======== Dataset content ========

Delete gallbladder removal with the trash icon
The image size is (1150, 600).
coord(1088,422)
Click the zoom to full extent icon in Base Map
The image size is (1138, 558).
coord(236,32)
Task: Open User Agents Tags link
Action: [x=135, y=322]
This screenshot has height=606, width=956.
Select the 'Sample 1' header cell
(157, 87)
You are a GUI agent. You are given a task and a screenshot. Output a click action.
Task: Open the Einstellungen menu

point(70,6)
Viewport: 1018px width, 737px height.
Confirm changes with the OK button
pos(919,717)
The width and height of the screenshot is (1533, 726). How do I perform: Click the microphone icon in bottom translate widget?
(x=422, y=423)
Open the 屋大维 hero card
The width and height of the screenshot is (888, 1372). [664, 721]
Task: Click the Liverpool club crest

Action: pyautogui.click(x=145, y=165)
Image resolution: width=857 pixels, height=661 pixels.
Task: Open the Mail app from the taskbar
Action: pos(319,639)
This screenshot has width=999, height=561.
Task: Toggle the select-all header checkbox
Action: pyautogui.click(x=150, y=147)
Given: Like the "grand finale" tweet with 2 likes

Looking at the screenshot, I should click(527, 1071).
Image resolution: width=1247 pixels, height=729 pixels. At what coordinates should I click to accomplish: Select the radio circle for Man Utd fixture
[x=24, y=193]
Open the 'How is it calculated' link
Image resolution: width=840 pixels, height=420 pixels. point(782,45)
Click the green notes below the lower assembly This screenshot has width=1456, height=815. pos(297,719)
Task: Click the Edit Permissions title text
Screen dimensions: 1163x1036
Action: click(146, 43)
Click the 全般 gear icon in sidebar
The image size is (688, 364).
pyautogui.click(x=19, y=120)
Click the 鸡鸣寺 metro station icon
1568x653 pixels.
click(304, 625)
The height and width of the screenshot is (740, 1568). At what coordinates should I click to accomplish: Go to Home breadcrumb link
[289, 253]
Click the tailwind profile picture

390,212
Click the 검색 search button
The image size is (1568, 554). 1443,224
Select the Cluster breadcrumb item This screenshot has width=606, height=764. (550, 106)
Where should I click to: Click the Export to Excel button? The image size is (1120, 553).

========

#### Exercise aim:
Reproduce the listing shown above in its entirety, exactly.

#### Task response:
Delete gallbladder removal with the trash icon
The image size is (1150, 600).
coord(1088,422)
Click the zoom to full extent icon in Base Map
The image size is (1138, 558).
coord(236,32)
Task: Open User Agents Tags link
Action: [x=135, y=322]
This screenshot has height=606, width=956.
Select the 'Sample 1' header cell
(157, 87)
You are a GUI agent. You are given a task and a screenshot. Output a click action.
Task: Open the Einstellungen menu

point(70,6)
Viewport: 1018px width, 737px height.
Confirm changes with the OK button
pos(919,717)
The width and height of the screenshot is (1533, 726). How do I perform: Click the microphone icon in bottom translate widget?
(x=422, y=423)
Open the 屋大维 hero card
The width and height of the screenshot is (888, 1372). [664, 721]
Task: Click the Liverpool club crest

Action: pyautogui.click(x=145, y=165)
Image resolution: width=857 pixels, height=661 pixels.
Task: Open the Mail app from the taskbar
Action: pos(319,639)
This screenshot has width=999, height=561.
Task: Toggle the select-all header checkbox
Action: pyautogui.click(x=150, y=147)
Given: Like the "grand finale" tweet with 2 likes

Looking at the screenshot, I should click(527, 1071).
Image resolution: width=1247 pixels, height=729 pixels. At what coordinates should I click to accomplish: Select the radio circle for Man Utd fixture
[x=24, y=193]
Open the 'How is it calculated' link
Image resolution: width=840 pixels, height=420 pixels. point(782,45)
Click the green notes below the lower assembly This screenshot has width=1456, height=815. pos(297,719)
Task: Click the Edit Permissions title text
Screen dimensions: 1163x1036
Action: click(146, 43)
Click the 全般 gear icon in sidebar
The image size is (688, 364).
pyautogui.click(x=19, y=120)
Click the 鸡鸣寺 metro station icon
1568x653 pixels.
click(304, 625)
The height and width of the screenshot is (740, 1568). At what coordinates should I click to accomplish: Go to Home breadcrumb link
[289, 253]
Click the tailwind profile picture

390,212
Click the 검색 search button
The image size is (1568, 554). 1443,224
Select the Cluster breadcrumb item This screenshot has width=606, height=764. (550, 106)
Where should I click to: Click the Export to Excel button? The image size is (1120, 553).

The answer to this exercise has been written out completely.